Devant la Cour de cassation, Brenntag contestait la constitutionnalité de la faculté de sanctionner l’absence de coopération, qu’elle estime porter atteinte au droit au silence et de ne pas s’auto-incriminer. Elle dénonçait également l’insuffisante séparation des fonctions de poursuite, d’instruction et de sanction dans l’application de ces dispositions, et donc le risque de partialité dans le processus décisionnel de l’Autorité.
En effet, en application de la disposition contestée, les entreprises faisant obstacle à une enquête de l’Autorité (par exemple en fournissant des informations incomplètes, inexactes ou falsifiées) s’exposent à une amende pouvant atteindre 1 % de leur chiffre d’affaires mondial. Cette sanction, de nature administrative, coexiste avec la sanction pénale de l’opposition aux fonctions des agents des services d’instruction de l’Autorité (article L. 450-8 du code de commerce), les deux répressions étant autonomes et distinctes des sanctions des pratiques anticoncurrentielles.

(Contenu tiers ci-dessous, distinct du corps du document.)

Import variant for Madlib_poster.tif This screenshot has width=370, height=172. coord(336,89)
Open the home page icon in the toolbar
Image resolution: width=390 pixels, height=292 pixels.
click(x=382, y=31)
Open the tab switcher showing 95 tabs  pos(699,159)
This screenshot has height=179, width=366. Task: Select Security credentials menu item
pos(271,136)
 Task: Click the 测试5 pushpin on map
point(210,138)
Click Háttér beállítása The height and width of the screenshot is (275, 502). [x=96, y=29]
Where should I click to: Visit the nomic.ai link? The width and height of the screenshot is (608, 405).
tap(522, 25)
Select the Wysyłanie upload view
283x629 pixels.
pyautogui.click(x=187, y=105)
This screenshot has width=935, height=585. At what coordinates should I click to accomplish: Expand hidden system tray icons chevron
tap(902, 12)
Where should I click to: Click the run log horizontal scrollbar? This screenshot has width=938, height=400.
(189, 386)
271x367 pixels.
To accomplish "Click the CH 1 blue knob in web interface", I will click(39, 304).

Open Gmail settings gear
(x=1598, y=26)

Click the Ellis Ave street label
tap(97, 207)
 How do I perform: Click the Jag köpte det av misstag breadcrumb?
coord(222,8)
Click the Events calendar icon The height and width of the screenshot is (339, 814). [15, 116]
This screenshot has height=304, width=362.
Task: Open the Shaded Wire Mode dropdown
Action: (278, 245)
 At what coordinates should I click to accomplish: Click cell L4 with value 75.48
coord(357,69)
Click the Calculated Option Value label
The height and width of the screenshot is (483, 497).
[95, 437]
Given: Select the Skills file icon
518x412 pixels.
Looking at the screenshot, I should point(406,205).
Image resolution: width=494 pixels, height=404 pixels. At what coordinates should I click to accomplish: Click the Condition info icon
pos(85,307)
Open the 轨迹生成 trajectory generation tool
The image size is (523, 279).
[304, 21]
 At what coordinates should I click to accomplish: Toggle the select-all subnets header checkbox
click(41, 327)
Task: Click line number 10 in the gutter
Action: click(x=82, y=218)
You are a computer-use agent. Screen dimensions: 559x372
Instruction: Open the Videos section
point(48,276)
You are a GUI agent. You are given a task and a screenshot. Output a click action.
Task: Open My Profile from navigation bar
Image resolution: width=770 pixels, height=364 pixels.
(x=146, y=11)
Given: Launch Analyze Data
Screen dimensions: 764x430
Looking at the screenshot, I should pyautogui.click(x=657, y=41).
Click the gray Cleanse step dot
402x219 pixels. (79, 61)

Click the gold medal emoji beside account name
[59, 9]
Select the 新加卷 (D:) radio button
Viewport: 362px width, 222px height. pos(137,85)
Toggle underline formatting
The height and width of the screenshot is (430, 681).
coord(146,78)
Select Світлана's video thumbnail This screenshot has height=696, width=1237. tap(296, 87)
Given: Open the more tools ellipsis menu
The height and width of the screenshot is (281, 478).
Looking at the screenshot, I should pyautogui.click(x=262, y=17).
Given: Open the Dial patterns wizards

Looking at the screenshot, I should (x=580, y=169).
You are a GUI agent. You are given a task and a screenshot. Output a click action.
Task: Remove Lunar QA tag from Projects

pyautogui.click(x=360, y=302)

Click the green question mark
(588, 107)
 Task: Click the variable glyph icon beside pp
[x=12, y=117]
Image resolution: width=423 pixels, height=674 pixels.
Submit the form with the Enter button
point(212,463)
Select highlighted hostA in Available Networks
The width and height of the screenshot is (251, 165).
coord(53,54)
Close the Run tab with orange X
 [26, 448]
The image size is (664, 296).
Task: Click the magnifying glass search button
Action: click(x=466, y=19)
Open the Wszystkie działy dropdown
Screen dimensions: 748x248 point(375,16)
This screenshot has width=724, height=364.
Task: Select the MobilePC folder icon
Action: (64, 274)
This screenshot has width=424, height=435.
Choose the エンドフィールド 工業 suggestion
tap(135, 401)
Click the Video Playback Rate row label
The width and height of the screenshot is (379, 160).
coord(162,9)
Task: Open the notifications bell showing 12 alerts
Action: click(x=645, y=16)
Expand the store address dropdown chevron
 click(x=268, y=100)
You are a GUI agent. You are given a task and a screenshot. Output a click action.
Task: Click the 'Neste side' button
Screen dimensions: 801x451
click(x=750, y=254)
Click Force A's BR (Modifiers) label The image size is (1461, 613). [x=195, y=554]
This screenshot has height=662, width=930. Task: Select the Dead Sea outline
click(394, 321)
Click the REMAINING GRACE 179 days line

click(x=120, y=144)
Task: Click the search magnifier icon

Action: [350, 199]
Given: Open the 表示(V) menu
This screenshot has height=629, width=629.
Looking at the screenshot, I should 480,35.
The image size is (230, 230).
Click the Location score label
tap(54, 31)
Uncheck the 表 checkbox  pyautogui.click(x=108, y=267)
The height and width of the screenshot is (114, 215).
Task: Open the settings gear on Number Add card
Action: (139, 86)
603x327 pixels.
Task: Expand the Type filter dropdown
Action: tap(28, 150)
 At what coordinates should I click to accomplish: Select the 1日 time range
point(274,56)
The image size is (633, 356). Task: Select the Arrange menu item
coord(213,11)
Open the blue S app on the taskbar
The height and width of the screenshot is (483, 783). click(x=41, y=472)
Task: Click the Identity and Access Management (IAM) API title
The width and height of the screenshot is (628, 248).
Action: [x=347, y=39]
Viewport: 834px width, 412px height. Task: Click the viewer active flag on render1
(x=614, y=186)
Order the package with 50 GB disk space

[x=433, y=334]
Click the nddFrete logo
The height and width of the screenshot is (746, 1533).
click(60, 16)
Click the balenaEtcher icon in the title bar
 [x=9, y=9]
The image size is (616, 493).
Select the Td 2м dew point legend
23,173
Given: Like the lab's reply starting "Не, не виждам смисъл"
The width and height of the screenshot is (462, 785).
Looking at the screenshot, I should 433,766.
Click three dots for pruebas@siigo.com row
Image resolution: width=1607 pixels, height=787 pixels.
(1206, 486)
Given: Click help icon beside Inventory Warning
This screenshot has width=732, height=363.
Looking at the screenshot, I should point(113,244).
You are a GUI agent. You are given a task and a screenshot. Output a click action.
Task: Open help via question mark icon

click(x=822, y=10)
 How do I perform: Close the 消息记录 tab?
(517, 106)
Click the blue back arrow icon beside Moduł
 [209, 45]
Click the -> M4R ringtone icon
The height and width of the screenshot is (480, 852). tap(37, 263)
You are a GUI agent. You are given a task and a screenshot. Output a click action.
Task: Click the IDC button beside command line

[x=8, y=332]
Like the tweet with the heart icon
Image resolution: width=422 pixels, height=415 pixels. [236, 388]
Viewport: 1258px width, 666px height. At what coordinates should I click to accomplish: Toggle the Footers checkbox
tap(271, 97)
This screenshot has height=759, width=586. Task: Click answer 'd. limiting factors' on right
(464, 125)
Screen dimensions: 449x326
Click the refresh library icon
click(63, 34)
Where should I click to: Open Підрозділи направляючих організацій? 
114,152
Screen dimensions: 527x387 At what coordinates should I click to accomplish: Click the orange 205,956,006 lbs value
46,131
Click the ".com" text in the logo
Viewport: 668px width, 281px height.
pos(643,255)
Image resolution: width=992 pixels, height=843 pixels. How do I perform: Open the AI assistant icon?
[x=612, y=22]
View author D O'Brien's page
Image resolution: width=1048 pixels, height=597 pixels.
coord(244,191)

Ces sanctions témoignent de la volonté du législateur de doter l’Autorité de moyens efficaces pour garantir la coopération des entreprises lors des enquêtes.
La Cour de cassation a estimé que la QPC soulevée par Brenntag n’était ni nouvelle, ni sérieuse, et a donc refusé de la transmettre au Conseil constitutionnel. Sans que le Conseil constitutionnel ait statué sur ce texte précis, sa décision n° 2016-552 QPC du 8 juillet 2016 a, selon la Cour, déjà tracé les limites du droit au silence face aux demandes de communication fondées sur l’article L. 450-3 du code de commerce : la remise de documents, même sous la menace d’une astreinte ou d’une sanction, ne s’apparente pas à une saisie coercitive et ne méconnaît pas le principe selon lequel nul n’est tenu de s’accuser dès lors qu’il s’agit d’obtenir des pièces nécessaires à l’enquête, et non des aveux. Cette solution, limitant la portée du droit au silence, évitait de consacrer un droit de la personne contrôlée à dissimuler ou à refuser de transmettre les documents qui seraient de nature à la compromettre, et donc de faire obstacle à la recherche des infractions par l’Autorité.
La Cour de cassation relève par ailleurs que le Conseil a précédemment écarté, à l’égard de la disposition contestée, les griefs tirés des droits de la défense et de la présomption d’innocence. Toutefois, cette décision n’avait pas analysé la conformité des dispositions au regard des droits de se taire et de ne pas s’auto-incriminer.
Enfin, la Cour rappelle que l’article L. 463-7 du code de commerce interdit la présence du rapporteur général au délibéré du collège, ce qui garantit la séparation fonctionnelle, conformément à sa jurisprudence constante sur le sujet. La Cour démontre ainsi la conformité de la disposition contestée aux principes d’indépendance et d’impartialité.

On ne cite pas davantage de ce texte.